Hoje, no Dia Nacional do Azulejo, celebramos não apenas a estética da nossa cerâmica, mas a memória gravada nas paredes das nossas cidades. No Barreiro, esta data serve como um lembrete agridoce: temos um tesouro nas mãos, mas ele está a escorregar-nos por entre os dedos.

O concelho do Barreiro detém um património azulejar de valor histórico e artístico inestimável. Das fachadas oitocentistas aos padrões geométricos que contam a história da nossa expansão urbana, o azulejo é o ADN visual do Barreiro Velho e do Lavradio Antigo. No entanto, a celebração deste dia é ensombrada por uma realidade preocupante: a descaracterização sistemática do nosso legado.

O Diagnóstico: Onde estamos a falhar?

  • A Pressão Imobiliária: Nas zonas históricas, novos projetos de construção avançam frequentemente sem a devida sensibilidade. O “novo” não precisa de apagar o “velho”, mas a falta de integração tem resultado na perda irreversível de painéis raros.
  • Permissividade Arquitetónica: A ausência de regras rigorosas permite que estilos dissonantes fragmentem a identidade visual das ruas.
  • A Insuficiência do “Catálogo”: Organizar exposições e publicar livros é fundamental para a educação, mas um catálogo de azulejos que já não existem na rua é, na verdade, um obituário do património.

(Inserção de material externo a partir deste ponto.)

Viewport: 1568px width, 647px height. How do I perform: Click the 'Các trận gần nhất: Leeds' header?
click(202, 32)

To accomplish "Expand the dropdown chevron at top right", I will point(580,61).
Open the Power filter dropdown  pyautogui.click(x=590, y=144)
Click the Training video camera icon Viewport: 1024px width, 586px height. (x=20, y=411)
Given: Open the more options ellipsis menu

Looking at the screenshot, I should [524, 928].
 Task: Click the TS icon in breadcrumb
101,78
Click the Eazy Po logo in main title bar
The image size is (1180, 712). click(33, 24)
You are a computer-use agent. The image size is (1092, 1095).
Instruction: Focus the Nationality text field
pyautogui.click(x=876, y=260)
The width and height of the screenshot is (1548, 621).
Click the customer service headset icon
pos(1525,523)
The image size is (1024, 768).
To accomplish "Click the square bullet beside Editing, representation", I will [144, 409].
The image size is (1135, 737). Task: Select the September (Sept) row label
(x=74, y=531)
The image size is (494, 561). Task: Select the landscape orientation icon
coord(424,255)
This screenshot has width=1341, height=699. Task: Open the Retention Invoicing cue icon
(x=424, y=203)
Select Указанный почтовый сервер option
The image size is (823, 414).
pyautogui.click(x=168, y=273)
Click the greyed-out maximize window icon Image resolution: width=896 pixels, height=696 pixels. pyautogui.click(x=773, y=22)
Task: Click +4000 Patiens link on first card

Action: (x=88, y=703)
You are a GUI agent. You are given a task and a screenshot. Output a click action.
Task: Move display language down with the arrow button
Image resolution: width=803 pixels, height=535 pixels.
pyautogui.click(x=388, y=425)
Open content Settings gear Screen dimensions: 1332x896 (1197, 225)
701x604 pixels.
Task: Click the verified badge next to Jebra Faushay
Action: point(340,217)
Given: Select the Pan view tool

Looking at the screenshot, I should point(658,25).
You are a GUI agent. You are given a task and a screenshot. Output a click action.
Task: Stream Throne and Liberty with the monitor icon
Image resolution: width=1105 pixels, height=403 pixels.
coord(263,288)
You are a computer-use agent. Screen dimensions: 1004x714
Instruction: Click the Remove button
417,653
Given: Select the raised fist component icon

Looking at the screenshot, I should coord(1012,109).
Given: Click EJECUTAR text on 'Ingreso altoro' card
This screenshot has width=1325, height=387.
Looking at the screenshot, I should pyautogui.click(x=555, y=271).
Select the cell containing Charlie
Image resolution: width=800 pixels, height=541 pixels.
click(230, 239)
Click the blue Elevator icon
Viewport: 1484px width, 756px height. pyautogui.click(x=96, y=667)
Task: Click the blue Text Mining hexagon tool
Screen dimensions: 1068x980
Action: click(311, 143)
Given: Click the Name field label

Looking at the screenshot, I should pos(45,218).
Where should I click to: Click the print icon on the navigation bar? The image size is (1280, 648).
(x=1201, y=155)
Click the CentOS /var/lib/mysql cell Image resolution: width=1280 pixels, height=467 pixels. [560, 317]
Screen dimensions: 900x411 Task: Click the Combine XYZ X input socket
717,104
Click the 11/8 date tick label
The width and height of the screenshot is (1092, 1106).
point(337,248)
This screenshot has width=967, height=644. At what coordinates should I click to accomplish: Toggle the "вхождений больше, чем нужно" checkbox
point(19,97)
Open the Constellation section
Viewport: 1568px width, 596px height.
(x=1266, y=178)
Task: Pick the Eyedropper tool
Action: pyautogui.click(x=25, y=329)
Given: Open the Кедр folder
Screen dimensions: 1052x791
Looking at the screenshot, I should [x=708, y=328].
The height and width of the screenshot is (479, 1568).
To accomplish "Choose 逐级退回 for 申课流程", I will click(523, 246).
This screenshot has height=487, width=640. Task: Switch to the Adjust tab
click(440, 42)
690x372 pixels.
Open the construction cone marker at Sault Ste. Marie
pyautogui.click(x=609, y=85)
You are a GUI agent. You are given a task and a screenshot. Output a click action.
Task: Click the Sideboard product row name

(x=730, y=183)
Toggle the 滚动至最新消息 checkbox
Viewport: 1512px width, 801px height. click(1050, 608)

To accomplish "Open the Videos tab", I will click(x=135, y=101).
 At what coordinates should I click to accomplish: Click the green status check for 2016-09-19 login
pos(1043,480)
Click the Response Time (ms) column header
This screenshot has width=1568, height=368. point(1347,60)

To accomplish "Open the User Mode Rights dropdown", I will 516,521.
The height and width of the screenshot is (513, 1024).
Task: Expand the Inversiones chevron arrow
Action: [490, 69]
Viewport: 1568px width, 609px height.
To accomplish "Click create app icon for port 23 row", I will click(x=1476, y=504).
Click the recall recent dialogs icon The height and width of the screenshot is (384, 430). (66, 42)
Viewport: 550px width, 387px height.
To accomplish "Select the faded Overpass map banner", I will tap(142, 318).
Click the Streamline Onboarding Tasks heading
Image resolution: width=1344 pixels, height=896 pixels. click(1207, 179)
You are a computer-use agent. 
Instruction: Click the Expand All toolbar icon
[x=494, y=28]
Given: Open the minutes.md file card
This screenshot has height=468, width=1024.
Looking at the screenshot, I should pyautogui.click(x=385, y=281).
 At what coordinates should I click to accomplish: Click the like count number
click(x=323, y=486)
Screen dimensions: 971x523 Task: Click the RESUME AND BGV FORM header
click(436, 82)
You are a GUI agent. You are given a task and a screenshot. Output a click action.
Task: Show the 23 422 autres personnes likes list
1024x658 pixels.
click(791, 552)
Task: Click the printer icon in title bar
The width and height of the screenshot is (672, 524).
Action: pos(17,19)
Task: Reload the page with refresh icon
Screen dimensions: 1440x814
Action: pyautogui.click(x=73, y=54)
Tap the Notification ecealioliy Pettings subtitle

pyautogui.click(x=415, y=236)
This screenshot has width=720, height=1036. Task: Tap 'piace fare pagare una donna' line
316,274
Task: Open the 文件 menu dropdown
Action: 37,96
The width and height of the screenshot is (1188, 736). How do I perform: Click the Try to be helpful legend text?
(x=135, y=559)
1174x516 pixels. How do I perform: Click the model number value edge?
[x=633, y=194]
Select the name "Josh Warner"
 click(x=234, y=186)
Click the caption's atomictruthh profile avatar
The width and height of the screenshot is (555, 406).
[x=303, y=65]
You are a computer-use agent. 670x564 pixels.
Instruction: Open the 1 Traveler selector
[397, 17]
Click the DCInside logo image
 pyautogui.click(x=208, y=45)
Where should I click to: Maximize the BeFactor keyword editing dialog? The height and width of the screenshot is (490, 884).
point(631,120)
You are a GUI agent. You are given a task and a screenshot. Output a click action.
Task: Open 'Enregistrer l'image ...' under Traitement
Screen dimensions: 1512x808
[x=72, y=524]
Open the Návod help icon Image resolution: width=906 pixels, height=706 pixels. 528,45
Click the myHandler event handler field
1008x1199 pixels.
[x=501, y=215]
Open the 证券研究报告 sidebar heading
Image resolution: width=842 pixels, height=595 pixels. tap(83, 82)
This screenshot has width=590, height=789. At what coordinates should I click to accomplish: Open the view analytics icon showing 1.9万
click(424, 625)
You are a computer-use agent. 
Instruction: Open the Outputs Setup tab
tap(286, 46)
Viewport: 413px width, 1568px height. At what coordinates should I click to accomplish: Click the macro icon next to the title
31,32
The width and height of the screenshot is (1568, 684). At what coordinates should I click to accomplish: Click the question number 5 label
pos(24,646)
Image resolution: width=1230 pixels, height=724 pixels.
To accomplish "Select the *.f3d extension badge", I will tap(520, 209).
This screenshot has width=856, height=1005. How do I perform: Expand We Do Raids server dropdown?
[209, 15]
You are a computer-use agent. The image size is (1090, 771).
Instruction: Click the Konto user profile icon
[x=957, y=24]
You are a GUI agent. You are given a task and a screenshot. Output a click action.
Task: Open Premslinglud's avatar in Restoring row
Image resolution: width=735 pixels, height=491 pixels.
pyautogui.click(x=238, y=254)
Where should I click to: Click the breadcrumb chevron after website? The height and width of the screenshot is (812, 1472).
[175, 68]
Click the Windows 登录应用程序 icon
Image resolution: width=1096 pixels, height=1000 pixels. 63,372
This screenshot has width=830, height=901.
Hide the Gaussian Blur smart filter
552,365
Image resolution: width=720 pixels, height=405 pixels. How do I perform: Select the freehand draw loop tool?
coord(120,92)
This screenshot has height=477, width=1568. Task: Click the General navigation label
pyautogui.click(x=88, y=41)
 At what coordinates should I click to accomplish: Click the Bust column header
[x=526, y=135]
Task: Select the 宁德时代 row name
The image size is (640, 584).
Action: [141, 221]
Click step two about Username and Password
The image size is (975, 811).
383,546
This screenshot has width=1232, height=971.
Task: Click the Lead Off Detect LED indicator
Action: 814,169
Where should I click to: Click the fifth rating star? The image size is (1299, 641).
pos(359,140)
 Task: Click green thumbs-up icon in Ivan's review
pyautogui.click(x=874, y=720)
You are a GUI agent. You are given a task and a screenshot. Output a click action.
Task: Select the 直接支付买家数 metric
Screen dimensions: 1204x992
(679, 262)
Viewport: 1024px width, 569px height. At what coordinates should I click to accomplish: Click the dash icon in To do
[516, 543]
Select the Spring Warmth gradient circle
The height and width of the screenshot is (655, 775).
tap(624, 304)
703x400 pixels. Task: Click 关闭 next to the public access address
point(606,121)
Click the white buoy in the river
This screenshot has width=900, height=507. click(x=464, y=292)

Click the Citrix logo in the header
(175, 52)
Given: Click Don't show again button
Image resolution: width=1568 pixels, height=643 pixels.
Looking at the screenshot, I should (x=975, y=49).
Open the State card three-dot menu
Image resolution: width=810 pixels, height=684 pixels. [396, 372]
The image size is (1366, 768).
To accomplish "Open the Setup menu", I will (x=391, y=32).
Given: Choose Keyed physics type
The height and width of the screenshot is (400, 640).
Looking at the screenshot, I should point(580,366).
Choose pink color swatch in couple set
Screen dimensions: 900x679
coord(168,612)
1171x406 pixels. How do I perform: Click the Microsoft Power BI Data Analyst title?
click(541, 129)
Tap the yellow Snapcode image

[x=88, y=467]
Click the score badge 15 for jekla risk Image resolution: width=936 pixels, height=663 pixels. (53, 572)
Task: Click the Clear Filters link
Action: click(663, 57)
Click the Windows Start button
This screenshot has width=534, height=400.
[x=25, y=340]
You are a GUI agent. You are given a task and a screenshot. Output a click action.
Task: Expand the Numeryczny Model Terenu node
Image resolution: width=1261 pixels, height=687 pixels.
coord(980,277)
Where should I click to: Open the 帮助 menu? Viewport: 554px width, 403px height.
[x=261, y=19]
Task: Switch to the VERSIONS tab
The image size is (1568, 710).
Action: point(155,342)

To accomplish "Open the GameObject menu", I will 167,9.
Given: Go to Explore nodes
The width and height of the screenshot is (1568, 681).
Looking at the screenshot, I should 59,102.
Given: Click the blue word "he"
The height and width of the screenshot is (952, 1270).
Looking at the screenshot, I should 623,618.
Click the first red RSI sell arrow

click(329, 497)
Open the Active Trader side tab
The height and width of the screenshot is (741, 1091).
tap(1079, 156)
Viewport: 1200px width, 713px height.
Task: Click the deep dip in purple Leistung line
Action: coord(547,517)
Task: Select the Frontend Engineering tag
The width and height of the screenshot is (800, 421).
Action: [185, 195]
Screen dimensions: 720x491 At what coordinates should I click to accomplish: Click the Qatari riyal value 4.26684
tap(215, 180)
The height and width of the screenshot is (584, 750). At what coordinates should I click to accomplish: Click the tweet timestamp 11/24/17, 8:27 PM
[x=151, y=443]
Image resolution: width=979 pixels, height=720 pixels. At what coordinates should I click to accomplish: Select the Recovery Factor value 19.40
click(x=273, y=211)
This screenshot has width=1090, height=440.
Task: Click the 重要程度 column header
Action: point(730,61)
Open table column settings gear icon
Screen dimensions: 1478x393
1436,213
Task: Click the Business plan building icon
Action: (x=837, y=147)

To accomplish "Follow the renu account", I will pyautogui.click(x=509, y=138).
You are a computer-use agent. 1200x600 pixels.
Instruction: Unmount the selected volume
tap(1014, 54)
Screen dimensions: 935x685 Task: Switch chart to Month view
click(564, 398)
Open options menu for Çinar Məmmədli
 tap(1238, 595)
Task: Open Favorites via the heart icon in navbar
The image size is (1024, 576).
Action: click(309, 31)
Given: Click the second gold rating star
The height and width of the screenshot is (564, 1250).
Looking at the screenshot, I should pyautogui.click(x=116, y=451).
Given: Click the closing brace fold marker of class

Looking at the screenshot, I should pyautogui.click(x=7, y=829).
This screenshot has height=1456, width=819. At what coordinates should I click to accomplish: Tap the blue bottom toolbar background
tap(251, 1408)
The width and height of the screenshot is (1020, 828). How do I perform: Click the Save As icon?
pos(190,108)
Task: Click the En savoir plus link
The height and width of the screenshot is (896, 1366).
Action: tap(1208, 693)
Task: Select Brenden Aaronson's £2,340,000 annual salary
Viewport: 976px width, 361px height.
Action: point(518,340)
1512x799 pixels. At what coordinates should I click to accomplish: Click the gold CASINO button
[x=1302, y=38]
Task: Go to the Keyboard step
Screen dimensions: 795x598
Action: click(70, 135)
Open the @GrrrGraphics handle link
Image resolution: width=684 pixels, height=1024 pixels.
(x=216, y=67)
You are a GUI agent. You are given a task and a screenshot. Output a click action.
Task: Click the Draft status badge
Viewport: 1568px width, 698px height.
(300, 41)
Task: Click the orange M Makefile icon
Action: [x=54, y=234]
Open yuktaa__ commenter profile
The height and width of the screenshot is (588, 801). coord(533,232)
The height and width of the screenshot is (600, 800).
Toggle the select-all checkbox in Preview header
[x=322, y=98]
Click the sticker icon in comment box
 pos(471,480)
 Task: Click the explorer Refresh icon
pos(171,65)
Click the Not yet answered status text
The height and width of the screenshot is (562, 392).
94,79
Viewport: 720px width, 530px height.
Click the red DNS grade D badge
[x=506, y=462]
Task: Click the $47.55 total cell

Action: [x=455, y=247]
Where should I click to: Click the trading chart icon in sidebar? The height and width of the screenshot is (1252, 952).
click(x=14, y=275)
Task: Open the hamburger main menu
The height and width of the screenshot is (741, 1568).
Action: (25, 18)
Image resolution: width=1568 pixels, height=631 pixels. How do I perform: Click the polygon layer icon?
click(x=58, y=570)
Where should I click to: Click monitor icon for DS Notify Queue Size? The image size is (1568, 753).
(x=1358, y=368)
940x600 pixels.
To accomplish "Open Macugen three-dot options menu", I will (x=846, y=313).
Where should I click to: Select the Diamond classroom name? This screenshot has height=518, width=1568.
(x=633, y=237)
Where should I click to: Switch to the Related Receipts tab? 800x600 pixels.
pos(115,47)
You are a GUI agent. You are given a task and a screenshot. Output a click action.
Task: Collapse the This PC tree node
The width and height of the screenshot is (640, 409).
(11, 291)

Do Discurso à Ação: O que é preciso mudar?

A pergunta permanece atual: será que expor é proteger? A resposta curta é não. Para que o Dia do Azulejo no Barreiro não seja apenas uma data de nostalgia, são necessárias medidas concretas:

  1. Fiscalização e Inventário Ativo: É necessário um levantamento exaustivo e atualizado que impeça a demolição de fachadas sem uma avaliação técnica prévia da viabilidade de restauro ou remoção salvaguardada.
  2. Incentivos à Reabilitação: Apoiar os proprietários privados na conservação dos azulejos originais, tornando o restauro uma opção economicamente viável face à substituição.
  3. Planeamento Urbano com Identidade: A aprovação de novos projetos deve estar condicionada à harmonia com o tecido histórico envolvente.

Um Compromisso de Todos

A preservação do património azulejar do Barreiro não é uma tarefa exclusiva da autarquia, embora esta detenha a maior responsabilidade legislativa. É um compromisso tripartido:

  • A Autarquia deve legislar e proteger.
  • Os Proprietários devem valorizar o que possuem.
  • A Comunidade deve vigiar e denunciar o abandono.

Neste Dia do Azulejo, que o olhar se erga para as fachadas que ainda resistem. Que não deixemos que este tesouro se torne apenas uma fotografia num catálogo de museu, mas que continue a ser a pele viva das nossas ruas. Preservar o azulejo é, acima de tudo, preservar a identidade do Barreiro.